Zell adds that the “Great Jewish Bride” was so identified due to her “string of pearls around her head,” which “was the custom of coiffure during the time in Holland among Jewish women about to be married.”
If indeed Jewish brides in 17th century Amsterdam did wear strings of pearls (and if that was a unique Jewish bridal uniform, and not something also worn by their gentile counterparts), there would be a good argument for Rembrandt’s so-called “Jewish Bride” to be a real Jewish bride.

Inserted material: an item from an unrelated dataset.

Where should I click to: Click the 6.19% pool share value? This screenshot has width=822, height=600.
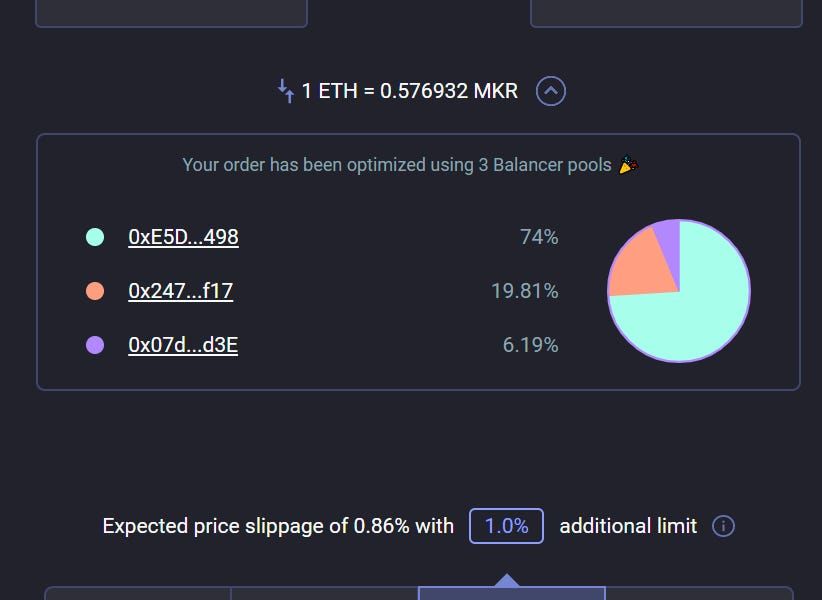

Ultimately, though, and perhaps I am a bit sentimental so close to my own wedding, I see no reason to identify Rembrandt’s work as a biblical character or to identify the subject as just a biblical character. Rembrandt’s brilliance and prolific ability to cast his contemporaries in biblical scenes cannot be overstated, but it can be overextended. Every Rembrandt painting does not have to be a biblical character, and although some have seen a couple in this painting, there is no reason to dismiss the subject as a father putting a necklace on his Jewish daughter, the bride.
Does it matter if Rembrandt intended the subject to be a Jewish bride? Does it matter that we approach the work as Jews interested in Jewish art and art history? It’s hard to say. But perhaps due to our bias, it is easier for us to ask the natural question (which has somehow become a controversial question in light of recent scholarly trends): Isn’t it possible that Rembrandt intended to call attention to the necklace the father was placing (modestly and appropriately) around his daughter’s neck, and in so doing, deliberately emphasized an every day, un-heroic and non-biblical scene of a Jewish bride moments before her chuppah?
At least from where I sit, it is very appealing indeed to think that Rembrandt found such majesty and ripe subject matter in a Jewish wedding, which he immortalized for centuries to come.